В осеннем заходящем солнце его неподвижная фигура казалась бронзовой.
Пахом и вселенная
Что это были инопланетяне – сомнений не было, потому, что тарелка аккуратно поискала место для посадки, потушила свои желтые огни и плавно села на полянку, которая вдавалась в опушку леса, практически вырубленного за эти годы «черными лесорубами».
«Наши бы прохреначили просеку до самой Подгузки», – удовлетворенный своей проницательностью, подумал дед Пахом.
Свернув с дороги в эту самую Подгузку, по которой он шел, направился к диску прямо по заросшему полю.

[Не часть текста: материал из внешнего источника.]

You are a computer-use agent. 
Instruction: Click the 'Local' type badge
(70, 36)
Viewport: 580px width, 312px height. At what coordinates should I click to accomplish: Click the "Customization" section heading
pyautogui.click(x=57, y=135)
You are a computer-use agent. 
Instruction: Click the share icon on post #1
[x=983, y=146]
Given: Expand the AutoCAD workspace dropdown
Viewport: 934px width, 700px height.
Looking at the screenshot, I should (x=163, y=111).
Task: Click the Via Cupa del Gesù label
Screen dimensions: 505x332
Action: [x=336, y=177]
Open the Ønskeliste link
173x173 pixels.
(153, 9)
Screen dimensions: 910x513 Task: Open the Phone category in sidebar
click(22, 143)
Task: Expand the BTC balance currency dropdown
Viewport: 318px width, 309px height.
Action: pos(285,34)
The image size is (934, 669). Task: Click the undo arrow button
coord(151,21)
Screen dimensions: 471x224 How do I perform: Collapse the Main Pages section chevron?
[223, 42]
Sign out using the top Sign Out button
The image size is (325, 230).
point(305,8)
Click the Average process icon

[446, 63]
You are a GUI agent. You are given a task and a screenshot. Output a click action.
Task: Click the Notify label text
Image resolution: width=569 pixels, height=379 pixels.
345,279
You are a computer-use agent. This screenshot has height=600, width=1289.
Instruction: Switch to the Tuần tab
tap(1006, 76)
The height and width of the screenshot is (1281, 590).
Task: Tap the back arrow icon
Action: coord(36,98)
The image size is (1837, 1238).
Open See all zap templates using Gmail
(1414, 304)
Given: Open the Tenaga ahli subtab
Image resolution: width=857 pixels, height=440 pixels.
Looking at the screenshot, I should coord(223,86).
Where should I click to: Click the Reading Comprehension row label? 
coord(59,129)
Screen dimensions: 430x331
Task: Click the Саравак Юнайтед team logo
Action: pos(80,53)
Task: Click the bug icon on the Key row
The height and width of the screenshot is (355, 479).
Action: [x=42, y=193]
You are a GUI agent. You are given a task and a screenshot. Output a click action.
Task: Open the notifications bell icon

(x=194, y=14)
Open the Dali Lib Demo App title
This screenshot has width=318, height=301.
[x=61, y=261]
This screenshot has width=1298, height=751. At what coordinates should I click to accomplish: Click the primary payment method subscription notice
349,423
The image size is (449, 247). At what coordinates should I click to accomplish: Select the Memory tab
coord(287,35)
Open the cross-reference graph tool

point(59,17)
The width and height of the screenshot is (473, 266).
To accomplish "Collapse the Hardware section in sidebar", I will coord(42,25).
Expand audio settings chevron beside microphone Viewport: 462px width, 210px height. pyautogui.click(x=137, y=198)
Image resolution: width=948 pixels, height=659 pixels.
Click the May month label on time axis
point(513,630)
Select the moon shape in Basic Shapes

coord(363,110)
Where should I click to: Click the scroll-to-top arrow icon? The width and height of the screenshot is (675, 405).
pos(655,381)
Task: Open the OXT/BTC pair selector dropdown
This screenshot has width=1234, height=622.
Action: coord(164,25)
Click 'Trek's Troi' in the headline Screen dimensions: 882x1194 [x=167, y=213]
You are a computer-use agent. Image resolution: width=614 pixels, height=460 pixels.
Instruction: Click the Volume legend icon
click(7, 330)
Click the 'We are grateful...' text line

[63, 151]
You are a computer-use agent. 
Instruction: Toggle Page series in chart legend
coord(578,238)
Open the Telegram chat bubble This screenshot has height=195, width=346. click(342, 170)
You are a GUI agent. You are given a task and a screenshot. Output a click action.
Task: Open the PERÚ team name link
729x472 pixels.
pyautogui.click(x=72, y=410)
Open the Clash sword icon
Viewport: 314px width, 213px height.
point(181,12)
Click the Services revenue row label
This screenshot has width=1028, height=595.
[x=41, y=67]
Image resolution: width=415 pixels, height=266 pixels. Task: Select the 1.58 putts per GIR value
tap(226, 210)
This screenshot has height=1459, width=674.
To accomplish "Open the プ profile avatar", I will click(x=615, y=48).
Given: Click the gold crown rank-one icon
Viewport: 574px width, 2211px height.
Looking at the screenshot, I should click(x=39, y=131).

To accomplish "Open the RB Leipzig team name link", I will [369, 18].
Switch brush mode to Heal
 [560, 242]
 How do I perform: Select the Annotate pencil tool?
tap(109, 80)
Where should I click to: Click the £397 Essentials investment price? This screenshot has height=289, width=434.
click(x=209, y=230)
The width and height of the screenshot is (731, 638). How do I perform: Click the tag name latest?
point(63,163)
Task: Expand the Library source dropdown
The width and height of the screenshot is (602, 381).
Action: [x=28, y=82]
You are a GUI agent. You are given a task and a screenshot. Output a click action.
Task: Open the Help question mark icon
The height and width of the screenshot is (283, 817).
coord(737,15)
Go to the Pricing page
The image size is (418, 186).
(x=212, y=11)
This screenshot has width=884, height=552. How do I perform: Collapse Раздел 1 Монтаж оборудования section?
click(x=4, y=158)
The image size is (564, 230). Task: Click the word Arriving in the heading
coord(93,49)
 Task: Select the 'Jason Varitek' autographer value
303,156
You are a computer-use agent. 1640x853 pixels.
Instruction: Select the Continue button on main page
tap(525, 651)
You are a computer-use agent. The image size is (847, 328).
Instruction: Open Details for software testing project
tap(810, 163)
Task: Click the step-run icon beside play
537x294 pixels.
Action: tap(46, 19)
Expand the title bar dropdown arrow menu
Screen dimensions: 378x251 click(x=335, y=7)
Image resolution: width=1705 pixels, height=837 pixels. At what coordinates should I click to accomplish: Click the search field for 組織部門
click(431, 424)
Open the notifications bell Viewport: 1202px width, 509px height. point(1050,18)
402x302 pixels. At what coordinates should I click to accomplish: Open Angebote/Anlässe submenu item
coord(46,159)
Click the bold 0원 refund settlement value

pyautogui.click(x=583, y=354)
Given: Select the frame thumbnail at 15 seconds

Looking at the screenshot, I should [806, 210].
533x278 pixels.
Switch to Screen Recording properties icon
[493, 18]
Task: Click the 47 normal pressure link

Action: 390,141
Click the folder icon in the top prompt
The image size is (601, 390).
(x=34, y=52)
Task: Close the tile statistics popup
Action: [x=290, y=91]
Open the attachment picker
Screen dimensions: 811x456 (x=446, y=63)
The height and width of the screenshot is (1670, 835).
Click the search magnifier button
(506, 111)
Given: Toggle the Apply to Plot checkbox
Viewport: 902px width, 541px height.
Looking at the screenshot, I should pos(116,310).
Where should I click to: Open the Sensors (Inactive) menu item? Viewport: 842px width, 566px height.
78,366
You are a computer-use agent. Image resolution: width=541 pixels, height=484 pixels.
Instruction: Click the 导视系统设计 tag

От тарелки пахнуло теплом и каким-то спокойствием.
«Как от коровы. …Ладно скроена. Сварщики у них добрые», – подумал Пахом, пнув одну из ног. Увидев ровный аккуратный след шва, поковырял его ногтем: «Не иначе, как из титана».
Обошел вокруг, под брюхом лег на землю, стараясь разглядеть где у них стыки с дверью, которая, по его разуменью, должна быть где-то там. Их «на глаз» заметно не было, но был виден слегка серый квадрат, очерченный узкой полоской.
«Кому нарисовали? Кто видит?» – думал Пахом, лежа на спине и разглядывая живот тарелки.
Вдруг откуда-то пришло: «Если нагар, при проходе через плотные слои атмосферы на месте неровностей, то, какого хрена все болтают, что передвигается с немыслимой скоростью? При этой – немыслимой скорости и наличии выпуклостей все сгорит нахрен в плотных слоях атмосферы. А что не сгорит здесь – сотрет там космической пылью, как наждаком. Маскируются…» – рассудил про себя дед и вспомнил журнал «Наука и жизнь», которым он когда-то зачитывался, когда почтальоном была ещё Люська.
«Вот ведь не лень ей было, хоть жара, хоть стужа, в сапогах ходить? Ножки ровненькие. По кой сапоги на таких?..
…Можа, у них несколько режимов-скоростей. А можа, – как амфибия?.. Огнем-то что-то слабо плевалась когда садилась. Не в огне, наверняка, дело…
И цвет-то у него какой-то несерьёзный – так для острастки более. Фейерверка больше, чем делов. А, можа, огонь и не при делах к движку-то?.. Можа, территорию просто дезинфицировала перед тем, как присесть?..»
Пахом развернулся и понюхал землю. Земля пахла землей и ещё чем-то давно забытым.
«Да и характер у неё был легкий. Вот ведь увез, басурман, из деревни… Как облако тенью прошлось по деревне. Была и нету. Как жизнь сложилась на чужбине?
...А, можа, эта самая посудина и ни при чем? Бутафория одна. Дела…»
Дед подполз к ноге и ткнулся в неё лбом. Нога была реальная, теплая. Встал, отошел в сторону, закурил и стал смотреть на аппарат, который ему очень нравился.
«А и то, правду народ бает, что если весчь красивая снаружи, то все в ней, значит, без заковык и в нутрии должно быть».